> [Provided information]:
▼

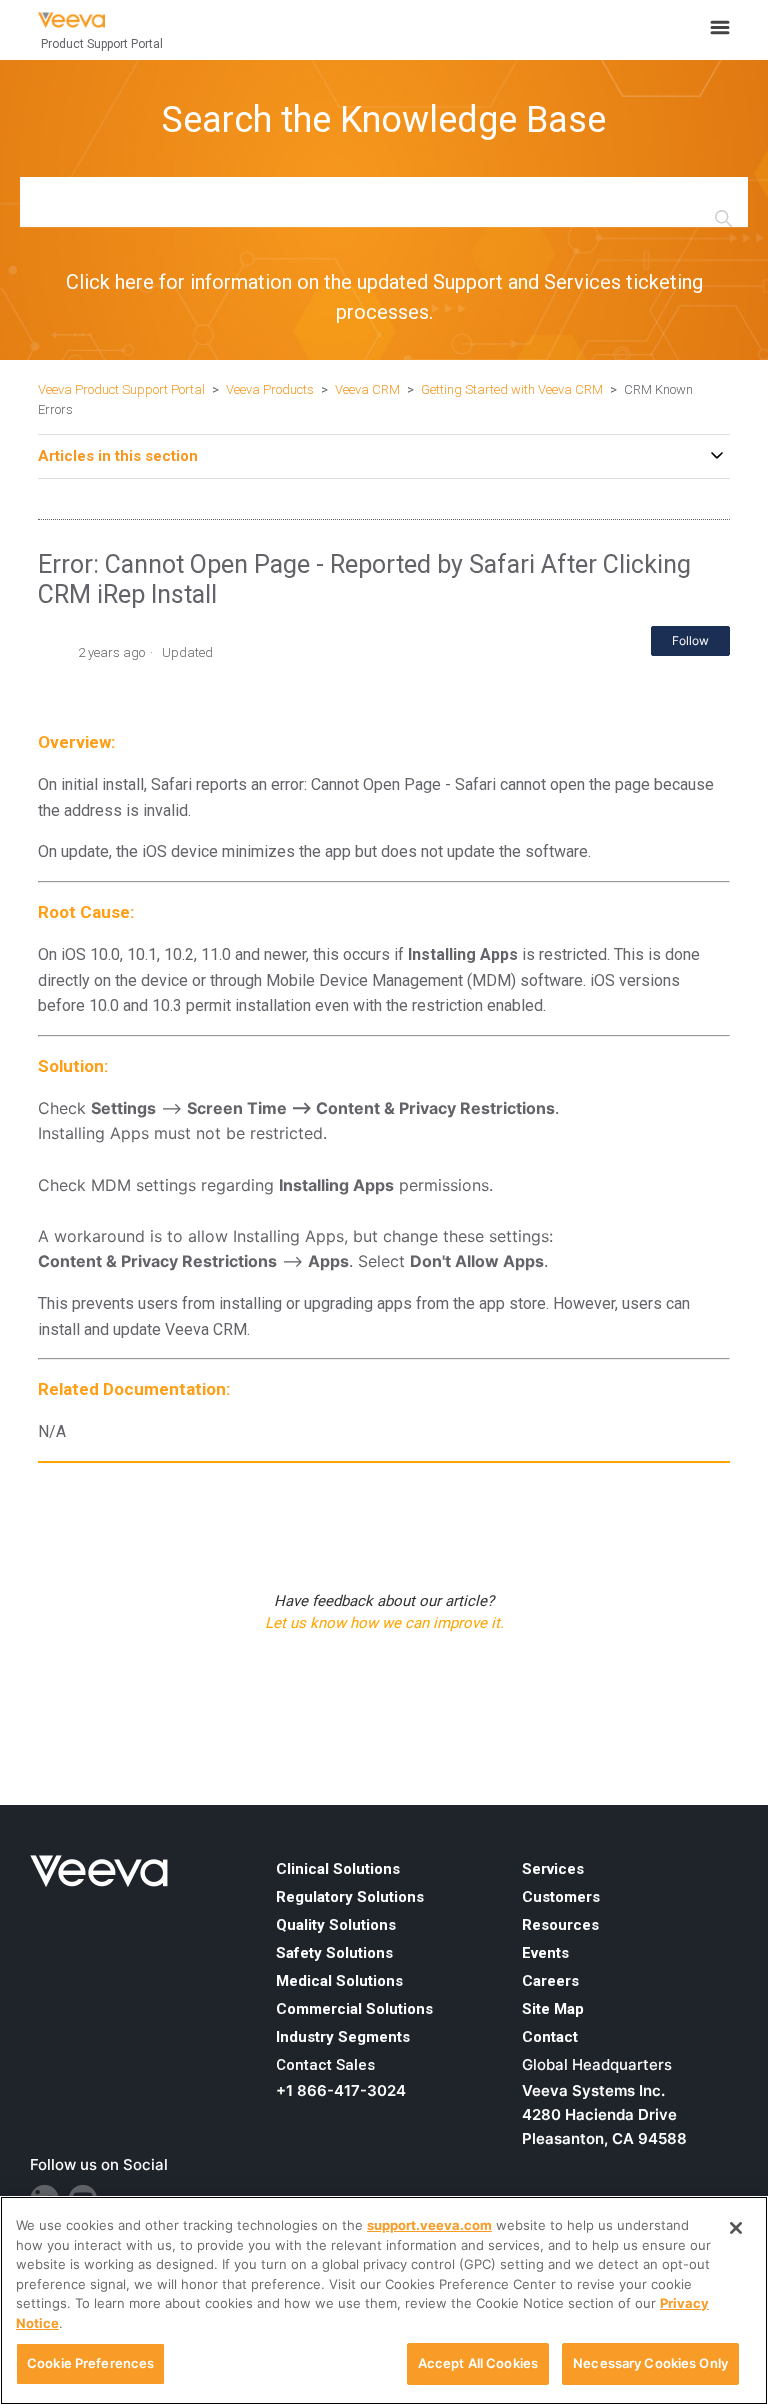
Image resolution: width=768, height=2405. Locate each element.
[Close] (736, 2228)
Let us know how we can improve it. (384, 1623)
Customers (561, 1897)
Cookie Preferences (90, 2363)
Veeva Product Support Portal (121, 389)
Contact (550, 2037)
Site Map (553, 2009)
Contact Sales (325, 2065)
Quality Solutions (336, 1925)
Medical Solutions (339, 1981)
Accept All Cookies (478, 2363)
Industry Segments (343, 2037)
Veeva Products (270, 389)
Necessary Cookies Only (650, 2363)
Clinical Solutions (338, 1869)
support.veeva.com (429, 2225)
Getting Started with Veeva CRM (513, 389)
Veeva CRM (367, 389)
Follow (690, 640)
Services (553, 1869)
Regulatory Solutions (350, 1897)
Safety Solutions (334, 1953)
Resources (560, 1925)
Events (545, 1953)
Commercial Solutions (354, 2009)
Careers (550, 1981)
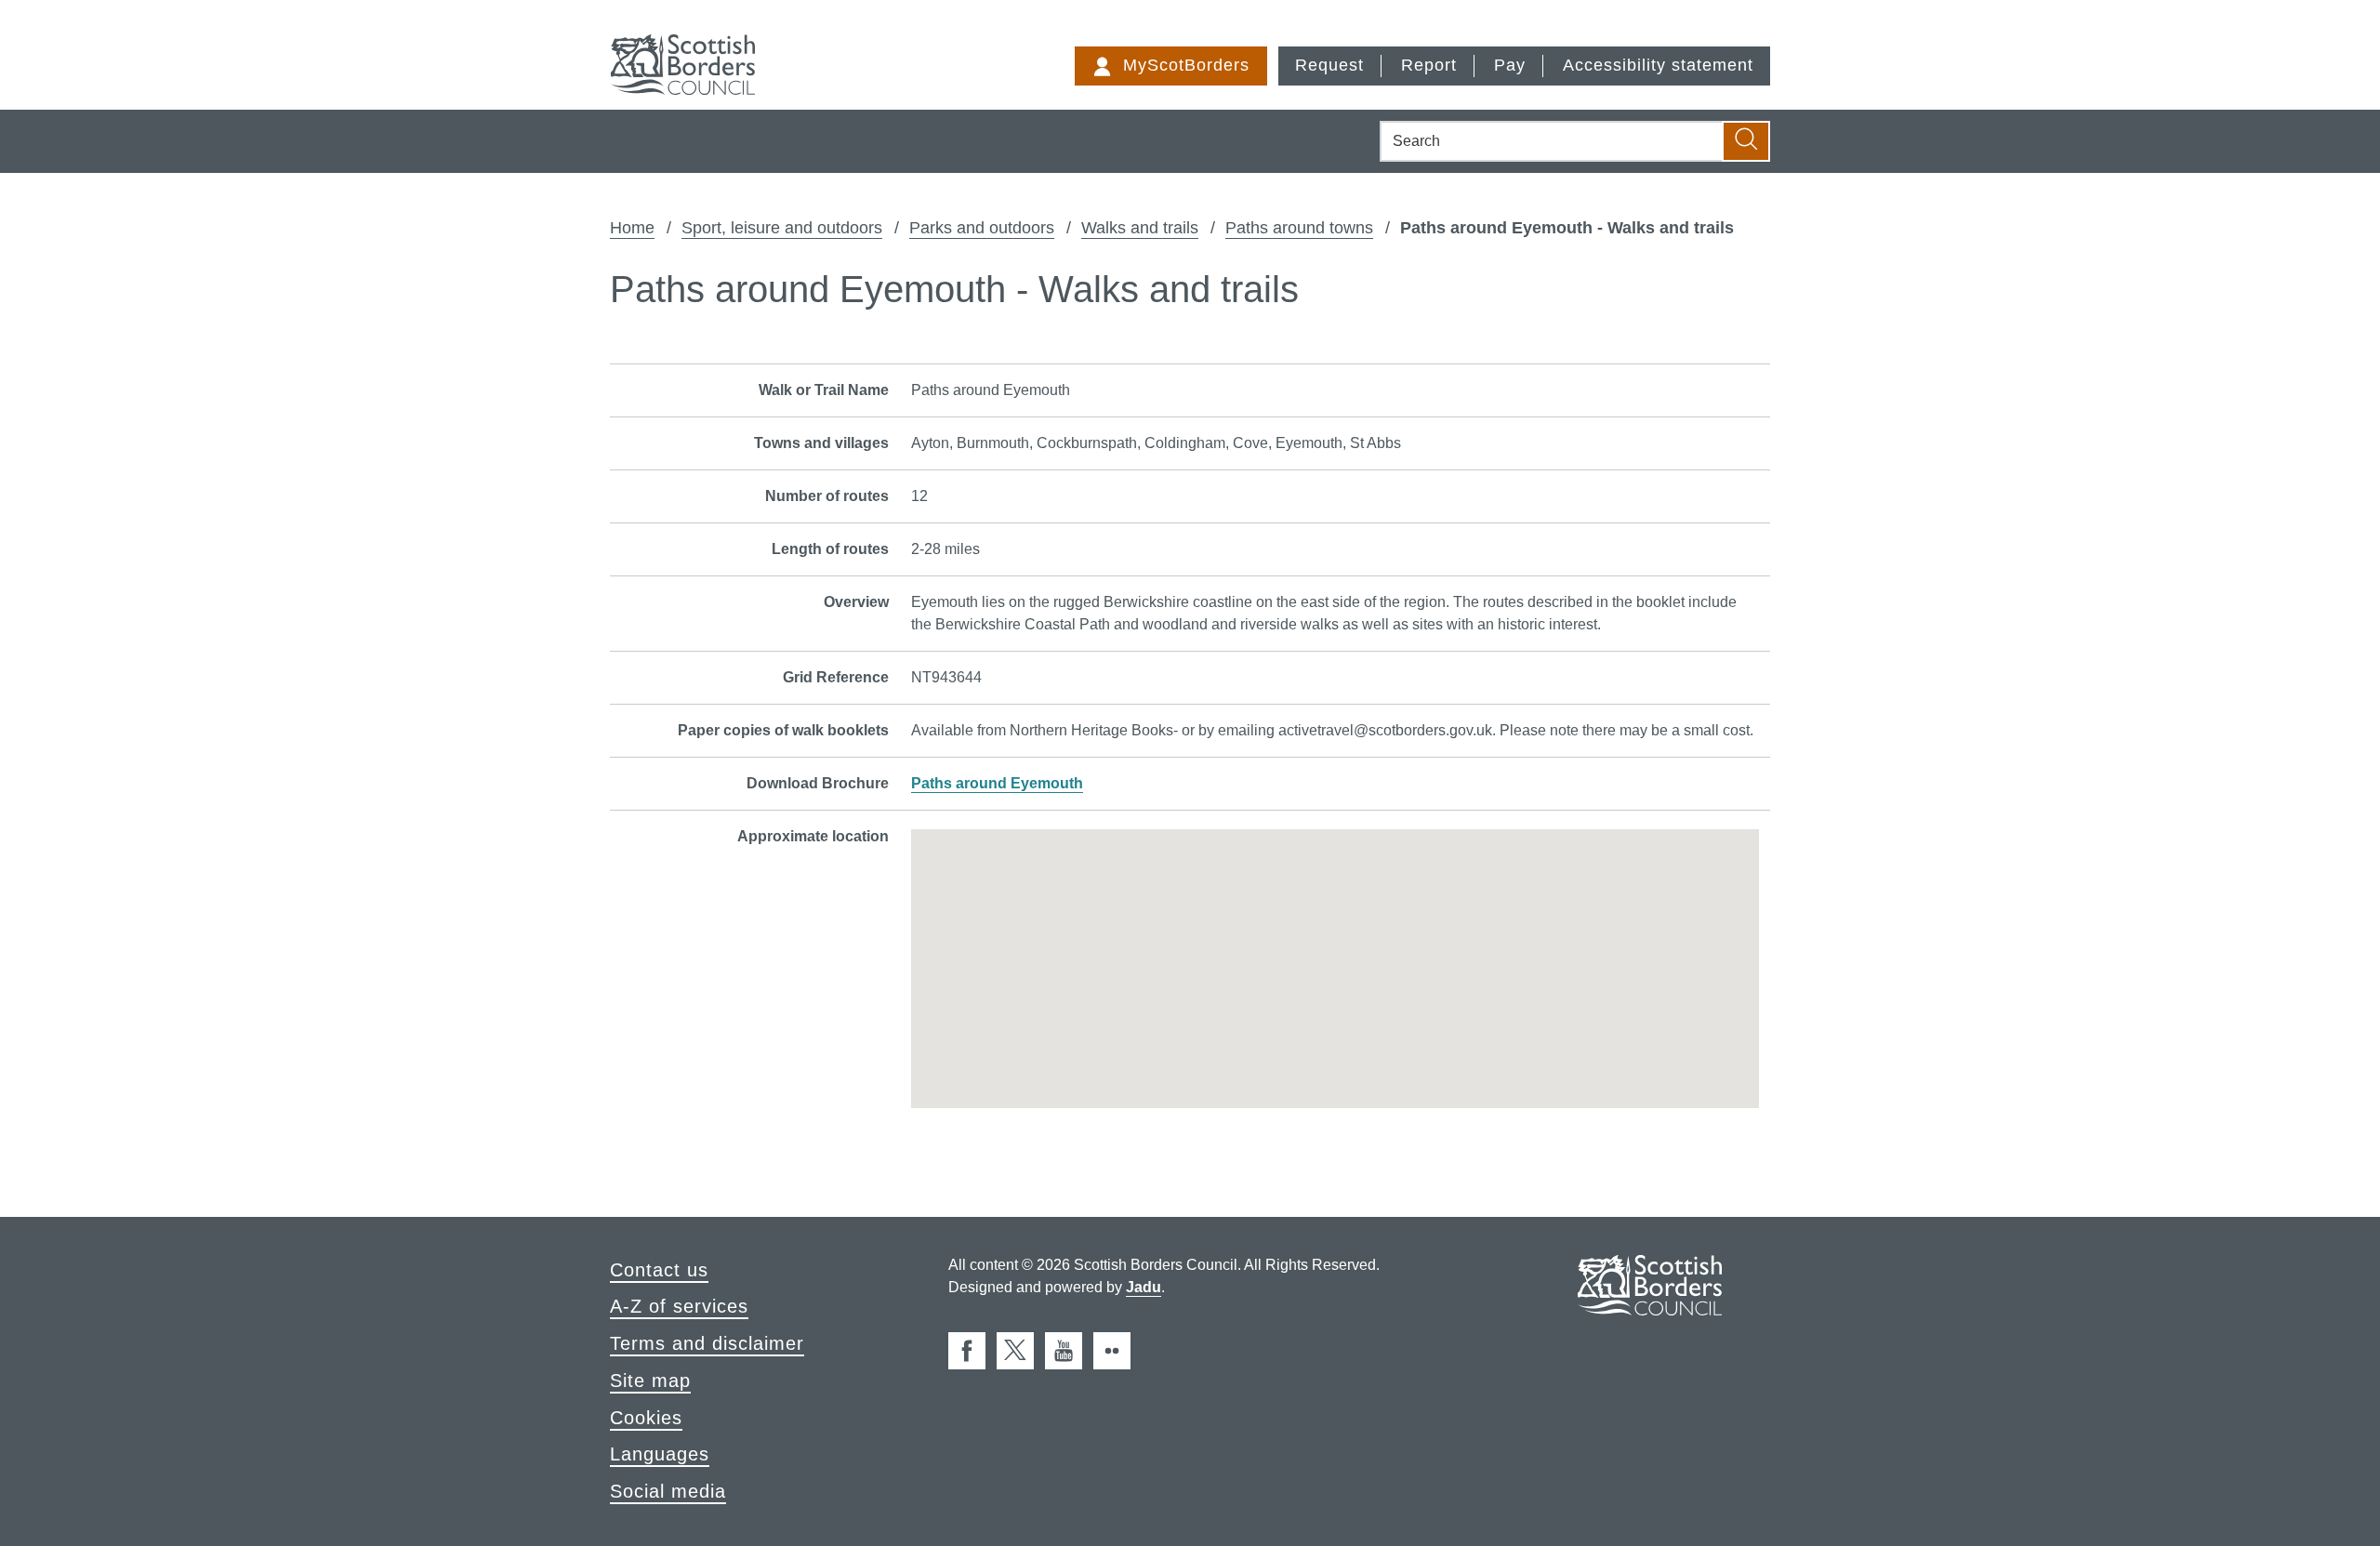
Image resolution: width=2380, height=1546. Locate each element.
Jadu (1143, 1287)
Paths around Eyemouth (997, 783)
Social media (668, 1491)
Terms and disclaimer (707, 1343)
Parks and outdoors (981, 227)
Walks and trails (1139, 227)
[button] (1335, 956)
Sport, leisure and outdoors (781, 227)
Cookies (646, 1417)
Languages (659, 1454)
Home (632, 227)
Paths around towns (1299, 227)
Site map (650, 1380)
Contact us (659, 1270)
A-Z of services (679, 1306)
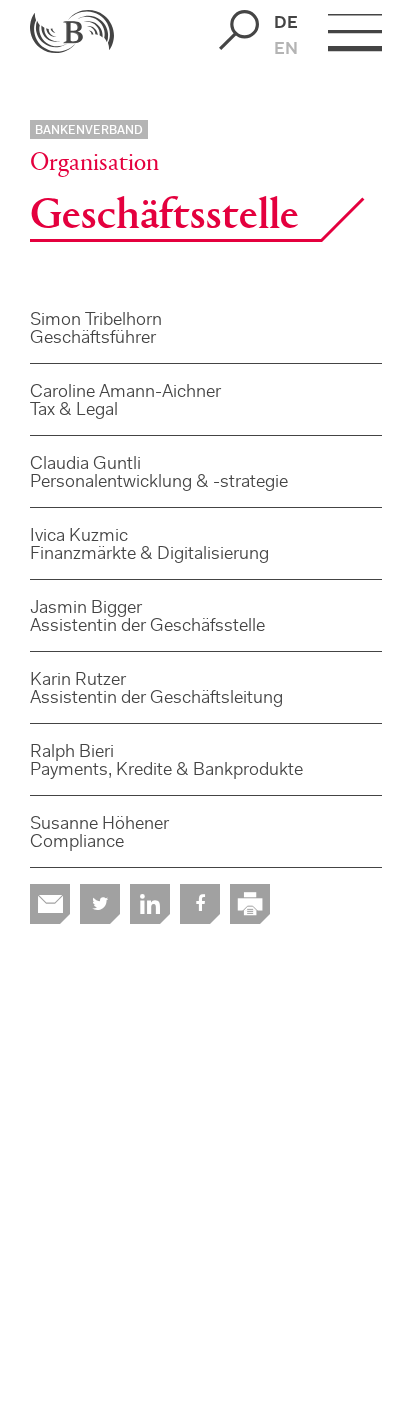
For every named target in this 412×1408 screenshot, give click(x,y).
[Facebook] (200, 904)
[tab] (206, 328)
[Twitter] (100, 904)
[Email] (50, 904)
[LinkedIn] (150, 904)
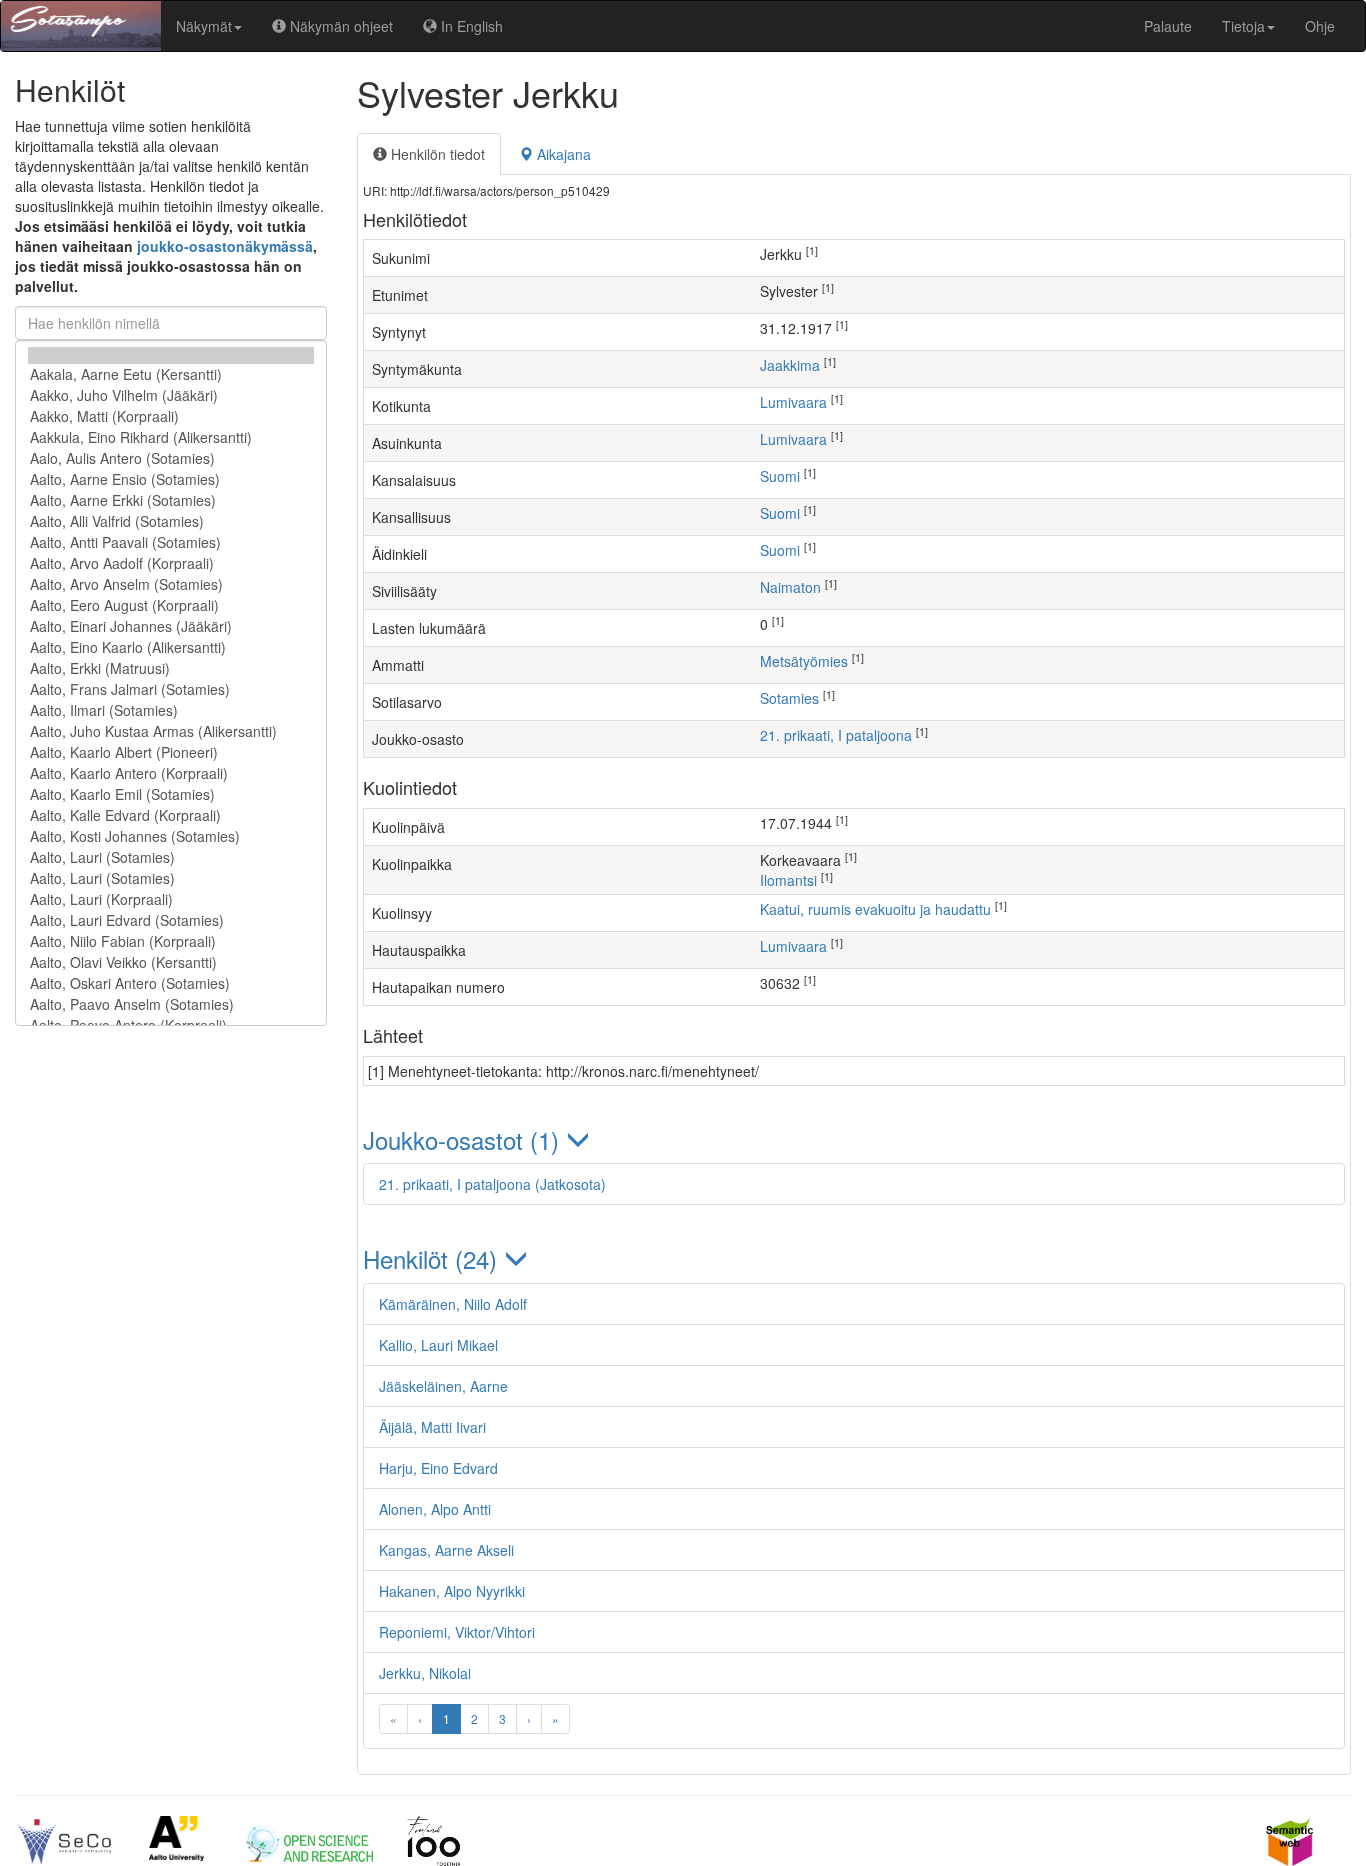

▲

Output exactly the stretch of the listing that begins at the line containing "Paths around Eyemouth (997, 783)" and ends at the line containing "[Twitter] (100, 904)", both kept. Omit pictures and everything else.

Paths around Eyemouth (997, 783)
Social media (668, 1491)
Terms and disclaimer (707, 1343)
Parks and outdoors (981, 227)
Walks and trails (1139, 227)
[button] (1335, 956)
Sport, leisure and outdoors (781, 227)
Cookies (646, 1417)
Languages (659, 1454)
Home (632, 227)
Paths around towns (1299, 227)
Site map (650, 1380)
Contact us (659, 1270)
A-Z of services (679, 1306)
For every named target in this 412×1408 screenshot, give click(x,y).
[Facebook] (200, 904)
[tab] (206, 328)
[Twitter] (100, 904)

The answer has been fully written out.